◆ Task description:
Please change "registration mark" to "alignment mark" throughout the listing below and give all of it again with nothing else altered.

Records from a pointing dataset
..............................
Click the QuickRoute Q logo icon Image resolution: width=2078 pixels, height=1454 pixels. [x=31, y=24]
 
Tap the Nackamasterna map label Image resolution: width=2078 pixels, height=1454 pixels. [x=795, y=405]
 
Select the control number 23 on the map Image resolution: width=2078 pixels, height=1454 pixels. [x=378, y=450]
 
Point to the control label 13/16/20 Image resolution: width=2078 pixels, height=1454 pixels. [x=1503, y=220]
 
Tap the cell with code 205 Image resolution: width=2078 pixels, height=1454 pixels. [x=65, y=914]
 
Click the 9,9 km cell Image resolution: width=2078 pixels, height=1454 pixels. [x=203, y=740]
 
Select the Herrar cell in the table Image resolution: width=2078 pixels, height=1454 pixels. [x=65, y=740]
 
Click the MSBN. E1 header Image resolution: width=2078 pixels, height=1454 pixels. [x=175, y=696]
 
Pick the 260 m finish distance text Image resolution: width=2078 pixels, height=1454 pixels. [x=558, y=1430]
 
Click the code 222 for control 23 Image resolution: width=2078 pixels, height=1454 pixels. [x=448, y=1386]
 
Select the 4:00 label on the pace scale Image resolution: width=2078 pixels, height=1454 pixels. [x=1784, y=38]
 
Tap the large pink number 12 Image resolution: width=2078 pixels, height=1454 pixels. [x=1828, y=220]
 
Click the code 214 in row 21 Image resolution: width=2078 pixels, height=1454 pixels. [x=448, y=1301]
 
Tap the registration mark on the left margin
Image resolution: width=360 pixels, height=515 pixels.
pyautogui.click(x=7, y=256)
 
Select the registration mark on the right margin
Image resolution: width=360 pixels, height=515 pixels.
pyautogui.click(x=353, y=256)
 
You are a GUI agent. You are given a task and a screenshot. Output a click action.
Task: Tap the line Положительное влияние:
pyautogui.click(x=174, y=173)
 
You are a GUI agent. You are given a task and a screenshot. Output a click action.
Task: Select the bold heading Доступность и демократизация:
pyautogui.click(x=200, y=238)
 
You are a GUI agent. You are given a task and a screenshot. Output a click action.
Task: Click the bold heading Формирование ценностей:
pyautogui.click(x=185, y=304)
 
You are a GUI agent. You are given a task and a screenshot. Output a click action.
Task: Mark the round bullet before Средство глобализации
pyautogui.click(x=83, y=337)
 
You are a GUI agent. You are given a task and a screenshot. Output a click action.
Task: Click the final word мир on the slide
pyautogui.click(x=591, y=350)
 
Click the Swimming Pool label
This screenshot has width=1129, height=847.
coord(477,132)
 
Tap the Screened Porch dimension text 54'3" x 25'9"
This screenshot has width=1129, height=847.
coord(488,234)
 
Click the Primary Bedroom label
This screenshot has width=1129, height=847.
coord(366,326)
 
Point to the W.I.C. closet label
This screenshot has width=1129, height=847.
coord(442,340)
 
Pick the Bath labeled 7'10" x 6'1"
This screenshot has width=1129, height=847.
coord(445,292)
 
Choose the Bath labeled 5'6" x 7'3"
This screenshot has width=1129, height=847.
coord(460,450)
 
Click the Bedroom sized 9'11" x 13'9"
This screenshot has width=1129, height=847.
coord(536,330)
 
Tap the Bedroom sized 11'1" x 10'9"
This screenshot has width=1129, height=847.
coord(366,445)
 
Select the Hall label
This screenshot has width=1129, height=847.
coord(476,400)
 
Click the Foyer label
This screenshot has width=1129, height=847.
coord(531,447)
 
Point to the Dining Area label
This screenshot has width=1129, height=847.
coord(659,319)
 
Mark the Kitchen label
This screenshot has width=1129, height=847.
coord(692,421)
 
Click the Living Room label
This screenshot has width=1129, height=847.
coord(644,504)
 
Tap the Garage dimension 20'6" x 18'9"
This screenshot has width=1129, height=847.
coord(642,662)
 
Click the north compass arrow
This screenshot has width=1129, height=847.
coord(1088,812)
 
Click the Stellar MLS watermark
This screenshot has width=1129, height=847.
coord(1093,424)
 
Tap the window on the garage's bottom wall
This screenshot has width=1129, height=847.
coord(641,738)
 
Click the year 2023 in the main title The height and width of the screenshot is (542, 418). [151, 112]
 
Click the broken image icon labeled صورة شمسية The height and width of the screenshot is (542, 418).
..............................
◆ Task answer:
Click the QuickRoute Q logo icon Image resolution: width=2078 pixels, height=1454 pixels. [x=31, y=24]
 
Tap the Nackamasterna map label Image resolution: width=2078 pixels, height=1454 pixels. [x=795, y=405]
 
Select the control number 23 on the map Image resolution: width=2078 pixels, height=1454 pixels. [x=378, y=450]
 
Point to the control label 13/16/20 Image resolution: width=2078 pixels, height=1454 pixels. [x=1503, y=220]
 
Tap the cell with code 205 Image resolution: width=2078 pixels, height=1454 pixels. [x=65, y=914]
 
Click the 9,9 km cell Image resolution: width=2078 pixels, height=1454 pixels. [x=203, y=740]
 
Select the Herrar cell in the table Image resolution: width=2078 pixels, height=1454 pixels. [x=65, y=740]
 
Click the MSBN. E1 header Image resolution: width=2078 pixels, height=1454 pixels. [x=175, y=696]
 
Pick the 260 m finish distance text Image resolution: width=2078 pixels, height=1454 pixels. [x=558, y=1430]
 
Click the code 222 for control 23 Image resolution: width=2078 pixels, height=1454 pixels. [x=448, y=1386]
 
Select the 4:00 label on the pace scale Image resolution: width=2078 pixels, height=1454 pixels. [x=1784, y=38]
 
Tap the large pink number 12 Image resolution: width=2078 pixels, height=1454 pixels. [x=1828, y=220]
 
Click the code 214 in row 21 Image resolution: width=2078 pixels, height=1454 pixels. [x=448, y=1301]
 
Tap the alignment mark on the left margin
Image resolution: width=360 pixels, height=515 pixels.
pyautogui.click(x=7, y=256)
 
Select the alignment mark on the right margin
Image resolution: width=360 pixels, height=515 pixels.
pyautogui.click(x=353, y=256)
 
You are a GUI agent. You are given a task and a screenshot. Output a click action.
Task: Tap the line Положительное влияние:
pyautogui.click(x=174, y=173)
 
You are a GUI agent. You are given a task and a screenshot. Output a click action.
Task: Select the bold heading Доступность и демократизация:
pyautogui.click(x=200, y=238)
 
You are a GUI agent. You are given a task and a screenshot. Output a click action.
Task: Click the bold heading Формирование ценностей:
pyautogui.click(x=185, y=304)
 
You are a GUI agent. You are given a task and a screenshot. Output a click action.
Task: Mark the round bullet before Средство глобализации
pyautogui.click(x=83, y=337)
 
You are a GUI agent. You are given a task and a screenshot. Output a click action.
Task: Click the final word мир on the slide
pyautogui.click(x=591, y=350)
 
Click the Swimming Pool label
This screenshot has width=1129, height=847.
coord(477,132)
 
Tap the Screened Porch dimension text 54'3" x 25'9"
This screenshot has width=1129, height=847.
coord(488,234)
 
Click the Primary Bedroom label
This screenshot has width=1129, height=847.
coord(366,326)
 
Point to the W.I.C. closet label
This screenshot has width=1129, height=847.
coord(442,340)
 
Pick the Bath labeled 7'10" x 6'1"
This screenshot has width=1129, height=847.
coord(445,292)
 
Choose the Bath labeled 5'6" x 7'3"
This screenshot has width=1129, height=847.
coord(460,450)
 
Click the Bedroom sized 9'11" x 13'9"
This screenshot has width=1129, height=847.
coord(536,330)
 
Tap the Bedroom sized 11'1" x 10'9"
This screenshot has width=1129, height=847.
coord(366,445)
 
Select the Hall label
This screenshot has width=1129, height=847.
coord(476,400)
 
Click the Foyer label
This screenshot has width=1129, height=847.
coord(531,447)
 
Point to the Dining Area label
This screenshot has width=1129, height=847.
coord(659,319)
 
Mark the Kitchen label
This screenshot has width=1129, height=847.
coord(692,421)
 
Click the Living Room label
This screenshot has width=1129, height=847.
coord(644,504)
 
Tap the Garage dimension 20'6" x 18'9"
This screenshot has width=1129, height=847.
coord(642,662)
 
Click the north compass arrow
This screenshot has width=1129, height=847.
coord(1088,812)
 
Click the Stellar MLS watermark
This screenshot has width=1129, height=847.
coord(1093,424)
 
Tap the window on the garage's bottom wall
This screenshot has width=1129, height=847.
coord(641,738)
 
Click the year 2023 in the main title The height and width of the screenshot is (542, 418). [151, 112]
 
Click the broken image icon labeled صورة شمسية The height and width of the screenshot is (542, 418).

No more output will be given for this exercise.